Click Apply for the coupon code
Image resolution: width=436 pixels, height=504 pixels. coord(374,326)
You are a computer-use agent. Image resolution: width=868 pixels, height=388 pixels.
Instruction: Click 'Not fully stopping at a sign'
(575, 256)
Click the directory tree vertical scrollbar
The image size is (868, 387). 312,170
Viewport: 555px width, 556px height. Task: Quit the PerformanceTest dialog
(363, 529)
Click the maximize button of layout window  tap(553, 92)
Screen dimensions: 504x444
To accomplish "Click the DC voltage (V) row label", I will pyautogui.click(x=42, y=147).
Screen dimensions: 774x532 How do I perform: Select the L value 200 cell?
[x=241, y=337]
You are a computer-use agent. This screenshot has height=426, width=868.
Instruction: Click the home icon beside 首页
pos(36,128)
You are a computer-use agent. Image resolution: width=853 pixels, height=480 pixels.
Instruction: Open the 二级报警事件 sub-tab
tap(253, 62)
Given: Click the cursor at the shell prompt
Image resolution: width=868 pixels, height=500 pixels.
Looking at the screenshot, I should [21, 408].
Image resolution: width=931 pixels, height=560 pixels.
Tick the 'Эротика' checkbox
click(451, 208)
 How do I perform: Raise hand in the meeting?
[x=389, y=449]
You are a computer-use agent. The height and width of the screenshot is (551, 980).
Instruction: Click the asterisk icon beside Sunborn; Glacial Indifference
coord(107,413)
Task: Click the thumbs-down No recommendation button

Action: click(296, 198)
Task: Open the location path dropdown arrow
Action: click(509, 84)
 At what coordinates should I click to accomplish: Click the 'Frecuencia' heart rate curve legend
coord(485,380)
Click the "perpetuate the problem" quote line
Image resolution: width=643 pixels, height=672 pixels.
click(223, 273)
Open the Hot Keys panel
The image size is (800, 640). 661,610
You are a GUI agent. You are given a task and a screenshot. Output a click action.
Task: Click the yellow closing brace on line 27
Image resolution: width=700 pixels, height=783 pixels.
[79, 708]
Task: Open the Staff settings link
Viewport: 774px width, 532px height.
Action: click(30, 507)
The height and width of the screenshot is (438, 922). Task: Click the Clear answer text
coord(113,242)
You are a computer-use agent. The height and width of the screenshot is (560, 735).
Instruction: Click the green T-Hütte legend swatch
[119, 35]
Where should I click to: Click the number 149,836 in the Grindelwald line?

####

The answer is each line from the entries above in which the word "agent" occurs.

You are a computer-use agent. Image resolution: width=868 pixels, height=388 pixels.
You are a computer-use agent. This screenshot has height=426, width=868.
You are a computer-use agent. Image resolution: width=853 pixels, height=480 pixels.
You are a computer-use agent. The height and width of the screenshot is (551, 980).
You are a GUI agent. You are given a task and a screenshot. Output a click action.
You are a computer-use agent. The height and width of the screenshot is (560, 735).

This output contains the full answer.